In our study, SLE patients were nearly six times more likely to be hospitalized with DAH. The reported incidence of DAH in SLE is 3.7% [17] and it carries a high mortality. Older studies reported a mortality of 91% [33] but this seems to have improved over the years. A systematic review study performed by Christina Ednalino et al. [34] showed that survival rates improved from 25% in the 1980s to 67% over the last decade. Increased use of cyclophosphamide appears to be associated with better survival (71% vs 49%). Although the use of plasmapheresis increased from 0 to 68% in the last two decades, it did not seem to account for the better survival rates.

▬▬▬▬▬▬

## Work order
What incidence of DAH in SLE does the SLE and DAH excerpt report? Rely only on the SLE and DAH excerpt.

## Source records
▬▬▬▬▬▬

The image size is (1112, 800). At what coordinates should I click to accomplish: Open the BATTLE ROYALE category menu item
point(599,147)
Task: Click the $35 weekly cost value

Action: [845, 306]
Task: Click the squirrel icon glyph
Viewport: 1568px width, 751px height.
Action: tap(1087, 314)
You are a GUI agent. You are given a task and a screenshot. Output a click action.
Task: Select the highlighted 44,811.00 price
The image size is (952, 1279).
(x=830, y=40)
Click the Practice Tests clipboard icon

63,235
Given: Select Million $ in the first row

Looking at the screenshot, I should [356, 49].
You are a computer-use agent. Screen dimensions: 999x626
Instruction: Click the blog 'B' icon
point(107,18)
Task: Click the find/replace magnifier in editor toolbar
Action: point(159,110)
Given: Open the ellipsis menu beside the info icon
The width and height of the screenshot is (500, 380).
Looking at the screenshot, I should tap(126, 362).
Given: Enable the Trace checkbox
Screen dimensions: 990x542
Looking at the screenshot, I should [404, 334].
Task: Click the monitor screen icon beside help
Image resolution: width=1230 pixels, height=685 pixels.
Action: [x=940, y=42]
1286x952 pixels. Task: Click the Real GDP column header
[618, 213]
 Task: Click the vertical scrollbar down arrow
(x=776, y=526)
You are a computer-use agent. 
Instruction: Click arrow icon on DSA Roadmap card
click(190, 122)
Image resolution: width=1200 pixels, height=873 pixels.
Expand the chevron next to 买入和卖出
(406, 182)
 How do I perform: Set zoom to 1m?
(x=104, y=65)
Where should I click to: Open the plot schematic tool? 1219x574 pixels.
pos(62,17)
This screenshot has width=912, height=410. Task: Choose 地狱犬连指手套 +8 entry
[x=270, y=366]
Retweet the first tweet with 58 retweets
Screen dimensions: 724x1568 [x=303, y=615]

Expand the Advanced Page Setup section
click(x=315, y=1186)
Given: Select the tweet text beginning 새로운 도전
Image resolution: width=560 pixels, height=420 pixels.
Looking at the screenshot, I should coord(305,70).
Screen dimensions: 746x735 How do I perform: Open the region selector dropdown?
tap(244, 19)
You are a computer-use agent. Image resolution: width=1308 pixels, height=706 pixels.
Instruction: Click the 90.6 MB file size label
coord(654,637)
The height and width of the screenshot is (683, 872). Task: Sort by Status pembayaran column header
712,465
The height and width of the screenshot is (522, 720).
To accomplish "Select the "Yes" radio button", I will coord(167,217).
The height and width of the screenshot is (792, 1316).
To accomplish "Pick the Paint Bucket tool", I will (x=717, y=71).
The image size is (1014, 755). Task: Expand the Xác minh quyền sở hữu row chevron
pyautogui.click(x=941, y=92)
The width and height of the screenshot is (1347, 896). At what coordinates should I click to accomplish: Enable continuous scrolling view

▬▬▬▬▬▬

## Solution below
3.7%